Von größerer Wichtigkeit als der Puls zur Beurteilung von Fieberzuständen ist die Körpertemperatur, welche in normalen Verhältnissen ungefähr 37° C. beträgt. Nicht selten fühlen sich Hände und Füße, ja sogar der größte Teil des Körpers kalt an, während dennoch Fieber von 39° C. und darüber vorhanden sein kann.
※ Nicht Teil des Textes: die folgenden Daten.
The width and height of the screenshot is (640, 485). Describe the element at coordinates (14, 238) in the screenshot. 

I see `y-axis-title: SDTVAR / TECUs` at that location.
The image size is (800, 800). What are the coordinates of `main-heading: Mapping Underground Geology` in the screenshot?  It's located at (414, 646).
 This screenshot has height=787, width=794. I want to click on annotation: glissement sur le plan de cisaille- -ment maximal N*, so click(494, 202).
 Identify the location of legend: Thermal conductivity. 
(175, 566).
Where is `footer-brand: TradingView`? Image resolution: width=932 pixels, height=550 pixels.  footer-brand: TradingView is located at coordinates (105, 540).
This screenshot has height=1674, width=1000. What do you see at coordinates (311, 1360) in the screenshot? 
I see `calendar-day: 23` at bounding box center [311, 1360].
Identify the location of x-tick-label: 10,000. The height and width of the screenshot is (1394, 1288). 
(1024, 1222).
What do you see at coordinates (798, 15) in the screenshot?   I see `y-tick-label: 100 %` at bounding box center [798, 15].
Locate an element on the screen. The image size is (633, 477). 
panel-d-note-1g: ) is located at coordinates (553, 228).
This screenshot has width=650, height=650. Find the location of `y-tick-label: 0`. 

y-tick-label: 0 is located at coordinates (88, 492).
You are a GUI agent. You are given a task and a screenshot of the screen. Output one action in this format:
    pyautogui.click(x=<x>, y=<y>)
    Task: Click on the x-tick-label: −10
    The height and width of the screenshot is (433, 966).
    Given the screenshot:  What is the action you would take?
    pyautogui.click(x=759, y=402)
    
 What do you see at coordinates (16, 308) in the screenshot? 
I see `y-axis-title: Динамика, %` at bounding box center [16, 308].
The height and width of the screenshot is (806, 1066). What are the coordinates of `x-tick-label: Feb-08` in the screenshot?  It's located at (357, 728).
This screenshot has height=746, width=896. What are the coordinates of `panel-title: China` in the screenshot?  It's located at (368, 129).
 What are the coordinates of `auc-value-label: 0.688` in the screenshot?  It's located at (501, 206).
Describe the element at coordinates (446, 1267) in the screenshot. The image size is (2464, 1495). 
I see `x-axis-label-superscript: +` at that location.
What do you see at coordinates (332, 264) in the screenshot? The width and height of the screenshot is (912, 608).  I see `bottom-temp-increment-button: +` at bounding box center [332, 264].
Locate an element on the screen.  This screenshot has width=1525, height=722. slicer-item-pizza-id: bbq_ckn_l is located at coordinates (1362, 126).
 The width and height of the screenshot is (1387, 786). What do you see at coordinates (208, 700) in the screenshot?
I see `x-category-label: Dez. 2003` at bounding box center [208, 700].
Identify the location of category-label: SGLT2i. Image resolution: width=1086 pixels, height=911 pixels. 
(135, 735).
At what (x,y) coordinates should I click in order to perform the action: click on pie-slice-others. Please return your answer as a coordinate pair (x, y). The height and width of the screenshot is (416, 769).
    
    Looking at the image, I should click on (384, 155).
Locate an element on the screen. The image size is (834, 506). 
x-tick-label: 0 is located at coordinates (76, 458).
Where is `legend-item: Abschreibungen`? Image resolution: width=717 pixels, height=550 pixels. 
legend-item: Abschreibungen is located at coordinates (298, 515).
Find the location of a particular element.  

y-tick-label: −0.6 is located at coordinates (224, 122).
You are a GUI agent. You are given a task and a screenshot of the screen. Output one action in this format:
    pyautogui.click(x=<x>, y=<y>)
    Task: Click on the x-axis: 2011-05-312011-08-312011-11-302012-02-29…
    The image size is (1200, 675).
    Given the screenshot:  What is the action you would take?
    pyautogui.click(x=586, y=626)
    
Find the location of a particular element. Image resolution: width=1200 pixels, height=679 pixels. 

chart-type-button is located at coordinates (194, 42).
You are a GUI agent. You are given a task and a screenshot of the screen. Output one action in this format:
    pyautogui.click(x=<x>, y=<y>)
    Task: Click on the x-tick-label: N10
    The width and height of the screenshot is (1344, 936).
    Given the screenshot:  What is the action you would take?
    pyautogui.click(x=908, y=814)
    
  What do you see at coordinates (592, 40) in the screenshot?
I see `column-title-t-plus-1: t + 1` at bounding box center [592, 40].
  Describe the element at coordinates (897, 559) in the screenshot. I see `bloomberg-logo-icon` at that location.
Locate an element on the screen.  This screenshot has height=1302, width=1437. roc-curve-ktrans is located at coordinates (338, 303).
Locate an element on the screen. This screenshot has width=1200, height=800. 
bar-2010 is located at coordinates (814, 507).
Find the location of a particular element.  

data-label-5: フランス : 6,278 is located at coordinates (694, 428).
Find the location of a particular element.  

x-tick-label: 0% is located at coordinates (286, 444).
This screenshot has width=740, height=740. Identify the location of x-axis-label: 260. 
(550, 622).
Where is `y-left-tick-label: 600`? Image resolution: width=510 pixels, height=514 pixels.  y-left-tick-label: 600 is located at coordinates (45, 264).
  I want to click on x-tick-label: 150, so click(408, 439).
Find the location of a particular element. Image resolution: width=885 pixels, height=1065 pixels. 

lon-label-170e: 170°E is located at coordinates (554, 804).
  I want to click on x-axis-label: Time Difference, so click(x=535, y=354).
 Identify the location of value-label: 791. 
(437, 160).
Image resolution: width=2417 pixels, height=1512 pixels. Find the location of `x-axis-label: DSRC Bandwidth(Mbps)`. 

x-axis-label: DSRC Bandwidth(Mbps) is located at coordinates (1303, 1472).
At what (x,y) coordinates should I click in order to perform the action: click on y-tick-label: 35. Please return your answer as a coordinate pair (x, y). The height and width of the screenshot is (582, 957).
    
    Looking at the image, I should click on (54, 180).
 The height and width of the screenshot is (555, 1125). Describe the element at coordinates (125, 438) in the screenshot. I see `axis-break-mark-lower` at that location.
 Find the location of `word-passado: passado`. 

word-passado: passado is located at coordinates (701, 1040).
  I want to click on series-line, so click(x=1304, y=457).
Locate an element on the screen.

Es ist deshalb wichtig, sich in allen Fällen, in denen Fieber vermutet wird, durch das Anlegen eines Fieberthermometers über die eigentliche Körpertemperatur Gewißheit zu verschaffen. (Man lese hierüber nochmals die ausführliche Beschreibung im 2. Abschnitt dieses Teiles nach.)
Die Atmung bei Säuglingen ist rasch und öfters unregelmäßig, nur während des Schlafes ist sie regelmäßig. In den ersten 6 Monaten beträgt die Zahl der Atemzüge 20—40, später 20—30, bei älteren Kindern 15—25 in der Minute. Sehr schnelles Atmen (40—60 Atemzüge in der Minute) weist auf Lungenentzündung hin, während sehr unregelmäßiges und seufzendes Atmen im Schlafe bei Gehirnkrankheiten vorkommt.
Die Fontanellen am Kopf schließen sich normalerweise im 2. Lebensjahr; vor dem 15. Monat soll sich die vordere Fontanelle nicht ganz schließen, weil sonst die Entwicklung des Gehirns Schaden leidet; schließen sich jedoch die Fontanellen sehr spät, dann liegt die Vermutung nahe, daß englische Krankheit vorliegt. Bei hohem Fieber ist die vordere Fontanelle öfters stark gewölbt, während sie bei schleichenden Krankheiten eingefallen ist.